ASSIGNMENT:
Within the listing below, the lines to output run from the one containing "Where should I click to: Click the Gaido" through the one containing "Open the 12"; copy them exactly and nothing else.

(Beginning of RECORDED DATA)

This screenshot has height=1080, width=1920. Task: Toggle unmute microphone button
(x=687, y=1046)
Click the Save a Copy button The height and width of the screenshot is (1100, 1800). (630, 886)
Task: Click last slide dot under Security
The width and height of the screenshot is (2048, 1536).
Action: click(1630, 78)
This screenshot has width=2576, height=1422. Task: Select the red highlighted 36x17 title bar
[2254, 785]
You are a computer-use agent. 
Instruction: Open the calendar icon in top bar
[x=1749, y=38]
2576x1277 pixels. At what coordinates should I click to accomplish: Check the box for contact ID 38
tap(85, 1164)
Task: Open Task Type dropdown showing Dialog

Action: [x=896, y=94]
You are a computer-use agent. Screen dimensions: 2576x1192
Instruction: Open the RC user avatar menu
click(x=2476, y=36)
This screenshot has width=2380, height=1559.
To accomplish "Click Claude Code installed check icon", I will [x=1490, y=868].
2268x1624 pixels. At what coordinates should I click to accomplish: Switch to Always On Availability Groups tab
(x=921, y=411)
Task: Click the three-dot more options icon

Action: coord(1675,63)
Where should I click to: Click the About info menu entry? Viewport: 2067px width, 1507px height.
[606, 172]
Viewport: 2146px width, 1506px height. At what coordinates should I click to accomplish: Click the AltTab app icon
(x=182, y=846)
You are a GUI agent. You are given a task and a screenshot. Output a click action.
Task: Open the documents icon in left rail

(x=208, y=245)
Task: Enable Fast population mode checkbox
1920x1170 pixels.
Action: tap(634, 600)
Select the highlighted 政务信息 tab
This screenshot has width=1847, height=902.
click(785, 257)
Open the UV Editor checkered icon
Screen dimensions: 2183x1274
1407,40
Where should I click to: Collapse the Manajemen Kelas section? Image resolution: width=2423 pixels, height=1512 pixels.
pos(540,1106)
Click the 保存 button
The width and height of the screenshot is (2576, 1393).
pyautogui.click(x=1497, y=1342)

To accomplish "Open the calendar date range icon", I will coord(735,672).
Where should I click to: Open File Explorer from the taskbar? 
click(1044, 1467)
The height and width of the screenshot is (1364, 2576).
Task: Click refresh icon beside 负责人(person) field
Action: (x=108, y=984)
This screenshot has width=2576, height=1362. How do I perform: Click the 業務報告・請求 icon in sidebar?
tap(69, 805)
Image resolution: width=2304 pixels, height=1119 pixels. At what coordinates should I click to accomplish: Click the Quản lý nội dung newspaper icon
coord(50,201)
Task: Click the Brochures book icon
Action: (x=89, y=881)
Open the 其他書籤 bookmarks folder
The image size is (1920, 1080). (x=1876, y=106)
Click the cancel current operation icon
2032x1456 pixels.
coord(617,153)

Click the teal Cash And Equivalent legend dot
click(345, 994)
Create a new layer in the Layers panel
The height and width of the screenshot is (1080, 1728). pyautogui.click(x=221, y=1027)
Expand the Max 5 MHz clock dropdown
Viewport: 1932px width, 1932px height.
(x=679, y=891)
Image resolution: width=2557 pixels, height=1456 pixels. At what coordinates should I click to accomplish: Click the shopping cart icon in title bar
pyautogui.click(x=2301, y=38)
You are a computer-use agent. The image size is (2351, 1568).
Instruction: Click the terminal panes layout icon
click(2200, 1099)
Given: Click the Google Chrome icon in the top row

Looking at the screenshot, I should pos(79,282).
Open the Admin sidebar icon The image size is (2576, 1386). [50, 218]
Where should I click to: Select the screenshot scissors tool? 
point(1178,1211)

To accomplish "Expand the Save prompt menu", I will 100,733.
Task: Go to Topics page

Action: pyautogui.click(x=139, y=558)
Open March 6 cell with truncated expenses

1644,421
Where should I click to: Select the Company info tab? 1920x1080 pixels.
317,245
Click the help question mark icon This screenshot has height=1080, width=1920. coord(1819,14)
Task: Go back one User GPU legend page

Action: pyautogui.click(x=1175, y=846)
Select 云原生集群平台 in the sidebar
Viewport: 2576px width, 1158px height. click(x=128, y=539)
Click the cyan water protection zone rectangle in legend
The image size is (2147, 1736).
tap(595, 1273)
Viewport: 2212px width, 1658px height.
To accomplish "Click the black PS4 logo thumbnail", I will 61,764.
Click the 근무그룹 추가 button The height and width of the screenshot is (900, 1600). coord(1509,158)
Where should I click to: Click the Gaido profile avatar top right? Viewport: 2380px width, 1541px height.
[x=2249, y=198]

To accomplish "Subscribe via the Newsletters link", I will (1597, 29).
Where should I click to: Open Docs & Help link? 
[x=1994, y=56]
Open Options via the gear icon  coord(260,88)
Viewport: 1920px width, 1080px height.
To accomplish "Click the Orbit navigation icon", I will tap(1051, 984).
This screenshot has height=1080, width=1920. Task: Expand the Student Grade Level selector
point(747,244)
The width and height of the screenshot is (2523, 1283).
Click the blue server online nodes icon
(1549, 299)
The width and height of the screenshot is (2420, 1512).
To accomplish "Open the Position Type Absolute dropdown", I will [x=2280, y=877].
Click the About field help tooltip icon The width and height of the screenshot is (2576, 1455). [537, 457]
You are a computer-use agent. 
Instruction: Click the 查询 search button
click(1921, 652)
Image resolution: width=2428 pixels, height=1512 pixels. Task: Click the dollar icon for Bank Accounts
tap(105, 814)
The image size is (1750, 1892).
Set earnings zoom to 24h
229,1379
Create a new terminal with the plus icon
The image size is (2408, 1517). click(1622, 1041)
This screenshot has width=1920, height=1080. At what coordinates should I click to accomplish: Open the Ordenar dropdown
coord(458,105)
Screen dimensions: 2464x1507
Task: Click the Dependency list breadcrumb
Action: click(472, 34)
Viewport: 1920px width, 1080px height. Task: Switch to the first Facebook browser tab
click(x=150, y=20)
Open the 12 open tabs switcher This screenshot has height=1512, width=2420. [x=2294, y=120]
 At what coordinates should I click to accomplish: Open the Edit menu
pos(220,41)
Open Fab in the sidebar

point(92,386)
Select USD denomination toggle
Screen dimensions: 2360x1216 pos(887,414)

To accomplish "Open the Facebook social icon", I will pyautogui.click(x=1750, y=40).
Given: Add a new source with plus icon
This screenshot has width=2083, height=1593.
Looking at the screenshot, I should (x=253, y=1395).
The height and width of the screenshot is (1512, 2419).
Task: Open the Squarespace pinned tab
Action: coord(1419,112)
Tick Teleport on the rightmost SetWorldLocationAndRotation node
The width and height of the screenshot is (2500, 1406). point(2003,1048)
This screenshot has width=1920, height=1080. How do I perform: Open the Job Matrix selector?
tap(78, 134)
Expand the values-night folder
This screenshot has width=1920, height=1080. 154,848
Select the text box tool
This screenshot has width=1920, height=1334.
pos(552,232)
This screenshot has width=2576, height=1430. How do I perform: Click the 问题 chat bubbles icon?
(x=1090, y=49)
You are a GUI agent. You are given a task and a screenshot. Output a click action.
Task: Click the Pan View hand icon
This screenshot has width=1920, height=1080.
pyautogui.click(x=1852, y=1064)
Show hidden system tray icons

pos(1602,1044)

(End of RECORDED DATA)

RESULT:
Where should I click to: Click the Gaido profile avatar top right? Viewport: 2380px width, 1541px height.
[x=2249, y=198]

To accomplish "Subscribe via the Newsletters link", I will (1597, 29).
Where should I click to: Open Docs & Help link? 
[x=1994, y=56]
Open Options via the gear icon  coord(260,88)
Viewport: 1920px width, 1080px height.
To accomplish "Click the Orbit navigation icon", I will tap(1051, 984).
This screenshot has height=1080, width=1920. Task: Expand the Student Grade Level selector
point(747,244)
The width and height of the screenshot is (2523, 1283).
Click the blue server online nodes icon
(1549, 299)
The width and height of the screenshot is (2420, 1512).
To accomplish "Open the Position Type Absolute dropdown", I will [x=2280, y=877].
Click the About field help tooltip icon The width and height of the screenshot is (2576, 1455). [537, 457]
You are a computer-use agent. 
Instruction: Click the 查询 search button
click(1921, 652)
Image resolution: width=2428 pixels, height=1512 pixels. Task: Click the dollar icon for Bank Accounts
tap(105, 814)
The image size is (1750, 1892).
Set earnings zoom to 24h
229,1379
Create a new terminal with the plus icon
The image size is (2408, 1517). click(1622, 1041)
This screenshot has width=1920, height=1080. At what coordinates should I click to accomplish: Open the Ordenar dropdown
coord(458,105)
Screen dimensions: 2464x1507
Task: Click the Dependency list breadcrumb
Action: click(472, 34)
Viewport: 1920px width, 1080px height. Task: Switch to the first Facebook browser tab
click(x=150, y=20)
Open the 12 open tabs switcher This screenshot has height=1512, width=2420. [x=2294, y=120]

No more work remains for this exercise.